Well, mostly not a whole lot is happening here. Most basic labour and movement struggles are not particularly exciting or all that inspiring.

Have you ever been in a trade union?

Jimmie Higgins
27th March 2013, 09:18
I was just trying to point out that I am baffled that even the basics to continue learning has been so horribly distorted by propaganda that I do not know how the left could even begin to fix it.Baby Boomers all grew up in an education system that told them that Jim Crow was right, that John Brown was a mass murderer, that pot will make you a strung-out maniac, that women don't have opinions, all the while watching Saturday morning TV telling them that Indians are only good for killing by white white-hatted protagonists. It can feel really overwhelming when we are stuck among a lot of common ideas that can't hold up to the lightest tug on their threads... I feel that way about "bro/lad-culture" and how I will hear guys on the internet seriously saying that "it's harder being a guy in this society" and "women have all the power". But I think ideas can change very quickly if there is a counter-force out there pushing those ideas. Occupy is a great example of that - Popular ideas in the US went from "we're all middle class" to "the elietes are fucking everyone over" for a chunk of the population (seemingly) overnight. Or how in the social movements of the 1970s you had popular arguments about women, blacks, and gays which were in some ways worse than popular consiousness today change to the point that in a decade or so consiousness on questions of women, ethnic minorities, and LGBT people that are arguably much more advanced than they are today. Many of the ideas and arguments of late 60s and 70s radicals and militant social activists were originated in books or debates on the Left earlier, and so small groups of people would read anti-Stalinist communist arguments, read about National Liberation Struggles, read and hear Malcolm X, read about enviromentalism, etc. but then those ideas became much more widespread as those small groups led to activism and struggle: like all the people inspired by Malcolm X's later more radical speaches and writing went on to form the more militan parts of the Black Power movement.

Crixus
27th March 2013, 09:24
it doesnt really matter. shit doesn't hit the fan cuz of ppl accumulating facts about their world, or whatever. revs are made by illiterate, sexist, and superstitious people imho
This was not the case per say with the bourgeois revolution (sexist yes). Try reading "The invention of capitalism: Clasical political economy and the secret of primitive accumulation". If you're talking about Roman slave revolts perhaps you're right but traditionally it was an elite merchant class using coercion/violence and the state to set the condition's for the capitalist mode of production just as it will be socialists agitating and capitalism itself which will set the condition's for socialist revolution. Things don't just accidentally happen. If you were to believe that then you would subscribe to Adam Smiths theory of primitive accumulation.

bcbm
27th March 2013, 10:47
traditionally it was an elite merchant class using coercion/violence and the state to set the condition's for the capitalist mode of production just as it will be socialists agitating and capitalism itself which will set the condition's for socialist revolution. Things don't just accidentally happen. If you were to believe that then you would subscribe to Adam Smiths theory of primitive accumulation.

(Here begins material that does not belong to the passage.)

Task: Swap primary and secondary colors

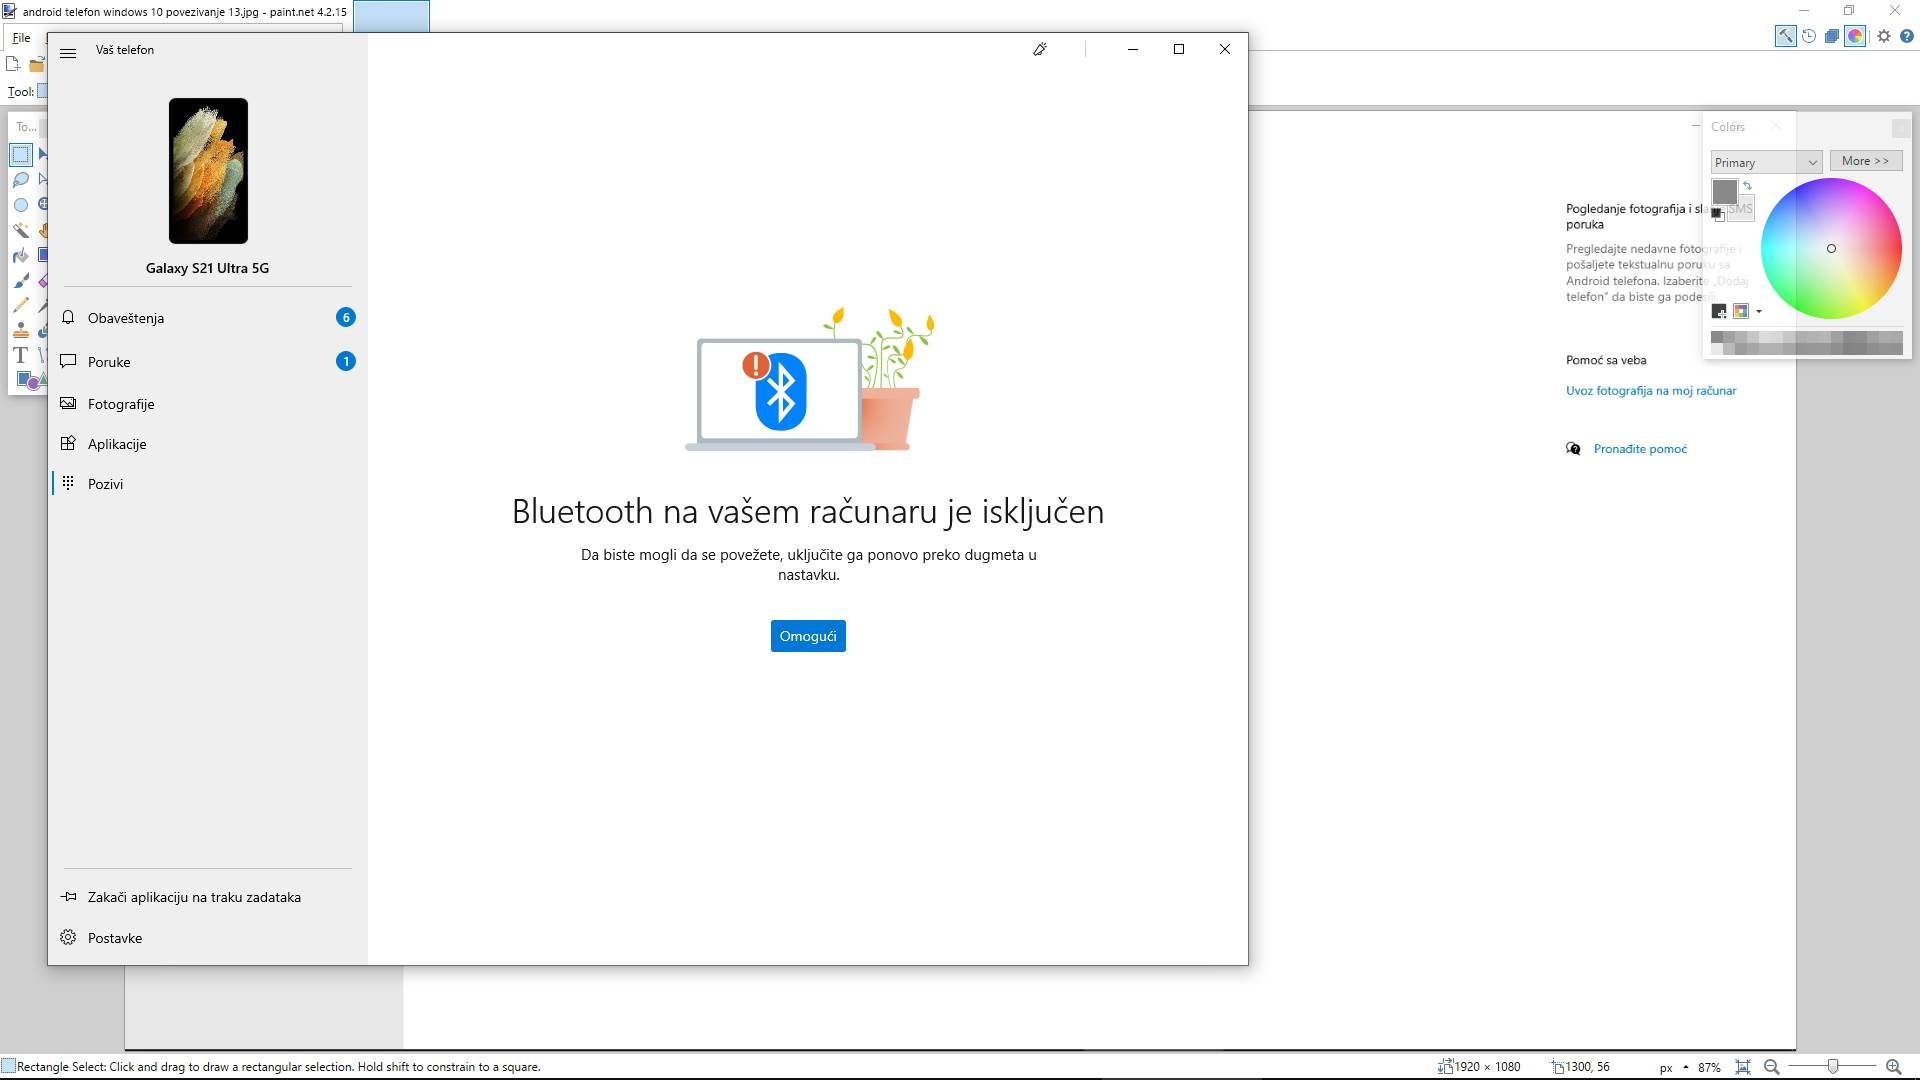Action: (x=1748, y=187)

they dont happen accidentally, but they dont happen totally consciously either. i dont think the early merchant elite thought 'man we need to do t his and this and kick out the kings to form a capitalist system.' they thought 'we can fuck this plebs and make more bank, lets do it'

RadioRaheem84
27th March 2013, 16:32
It's just that it seems as though we're talking a completely different language altogether. Definitions have been firmly planted, literally in dictionaries and encylopedias as to what socialism means. We will literally be arguing with established definitions that have now been translated into common sense arguments. Siting there arguing against Meriam Webster is like telling people everything they knew about the world is totally false. We will sound like Morpheus talking to Neo from the Matrix.